Una mujer pasea junto a su niño, dormido profundamente en el portabebés, de un lado para otro. Busca el lugar más cómodo (seguramente cualquiera) dada la inmensa extensión de terreno en la que se mueve.
No hace calor, se acercan las nueve de la noche y de su mano izquierda se cuelga otro pequeño que la hace correr aunque lleve a su hermano a cuestas.
No está en el parque. Está en el DCODE. El festival de música que se celebra a espaldas del edificio nuevo (no la antigua cárcel) de la Facultad de Ciencias de la Información de la Universidad Complutense de Madrid tiene cabida para todos.

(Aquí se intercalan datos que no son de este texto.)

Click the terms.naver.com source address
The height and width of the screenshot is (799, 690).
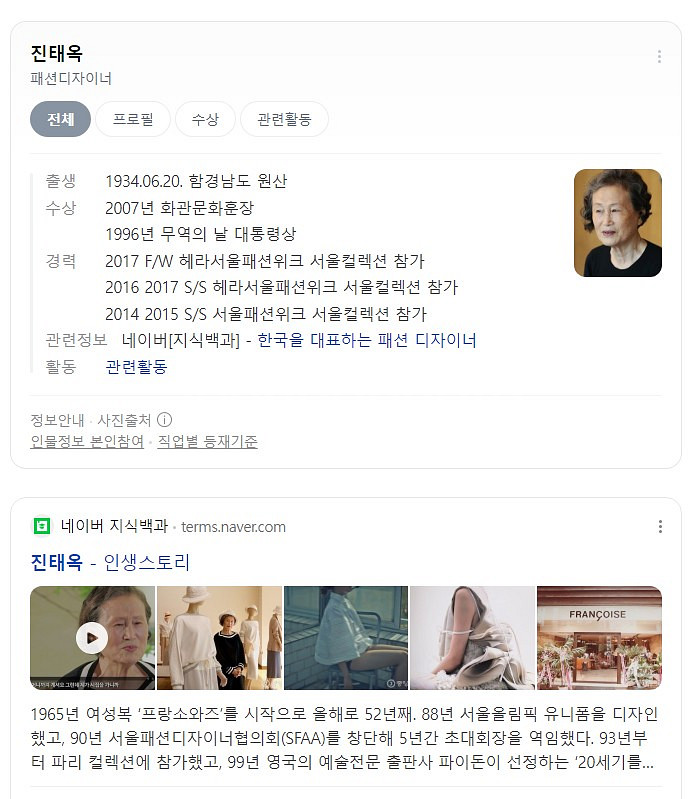click(233, 526)

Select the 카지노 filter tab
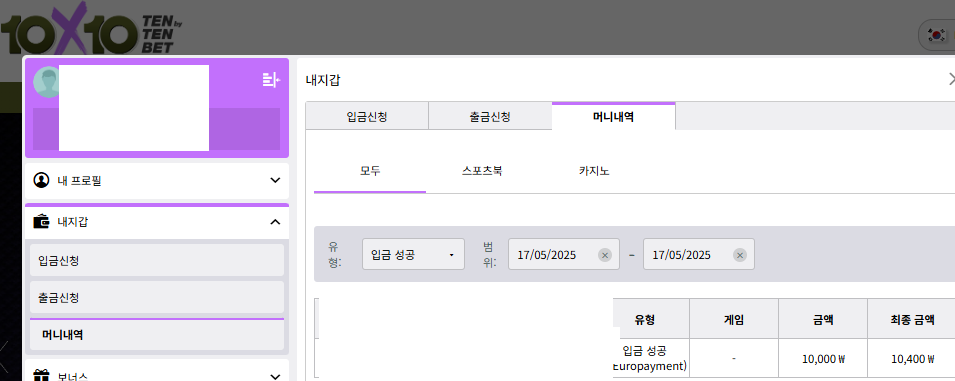tap(594, 171)
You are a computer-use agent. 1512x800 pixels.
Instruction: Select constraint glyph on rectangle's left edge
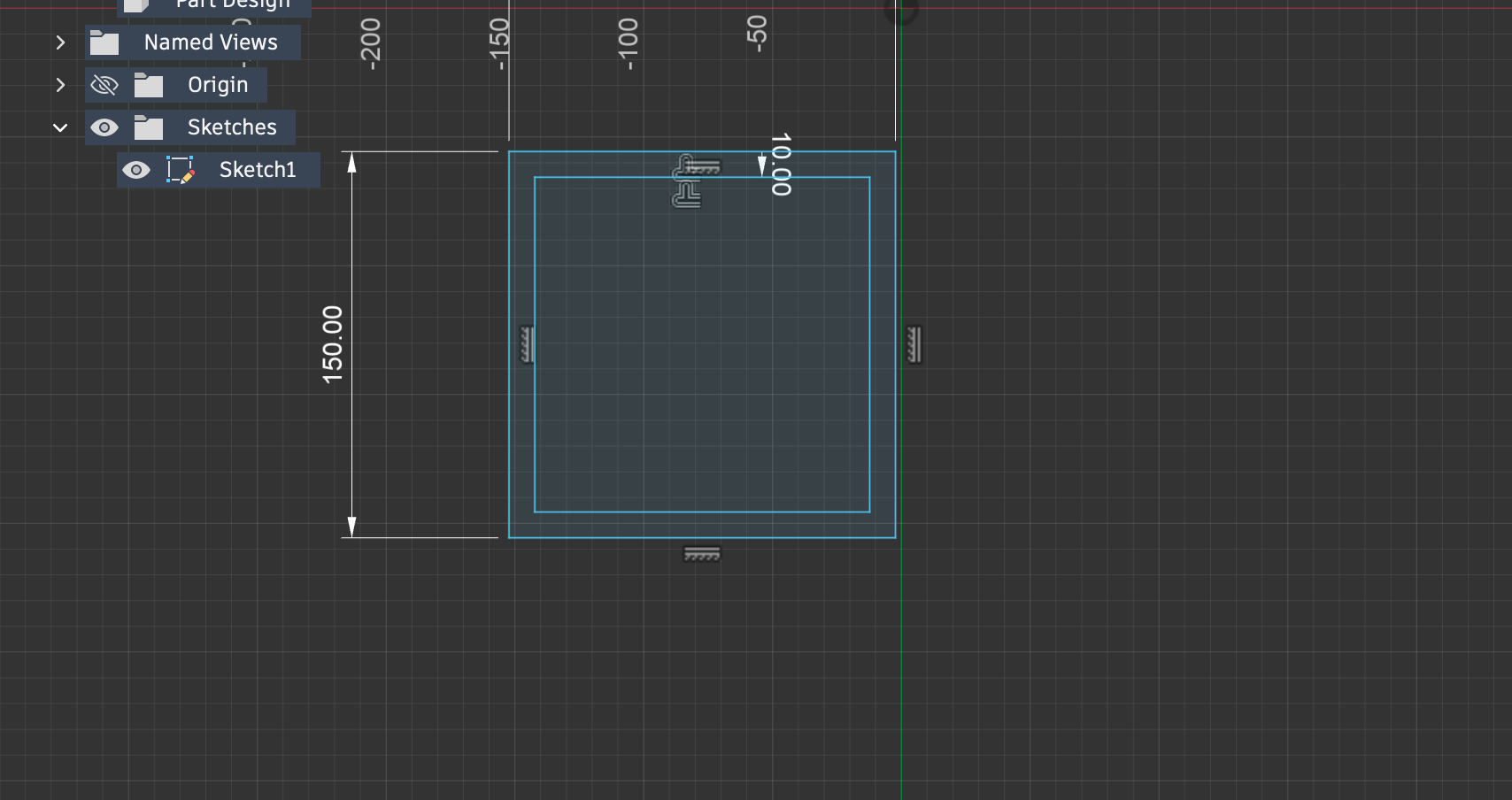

También para las madres, los padres, los niños, las parejas de cuarentones que bailan tímidos, los extranjeros que balbucean el español cuando ven que 16.000 personas saltan, gritan y cantan con la entrega del que va a un recital por primera vez en su vida y por eso, no se quiere quedar atrás.
«¿Quién es?», pregunta un estadounidense sorprendido por el frenesí que provoca aquel moreno, delgado, vestido de un negro furioso interrumpido por dibujos rojos orientales, con una inconfudible voz (por lo menos para el resto) que penetra y seduce hasta quien jamás lo escuchó antes.
Es Bunbury. Incluso para los que no tenían pensado acudir al DCODE de este año reconocían que el zaragozano merecía la pena. Era el plato fuerte. Y no defraudó.
Hizo un generoso repaso por aquellas canciones que todos querían escuchar. No se olvidó de Héreos del Silencio aunque evidentemente ya no suena igual. Ahora también hay lugar para la psicodelia cuando canta «Maldito duende». Pero también sonó «Avalancha», «Que tengas suertecita» o «Mar adentro». Y sonó también el bandoneón, las percusiones, la batería y las guitarras. Todo de un Bunbury ecléctico, que no olvida sus raíces pero que coquetea siempre con Latinoamérica.
Aunque a veces parece que solo basta con su voz. Y la del público, claro. Completamente entregado a un festival que no se llenó, y eso que el calor madrileño había dado una tregua respecto a las últimas semanas.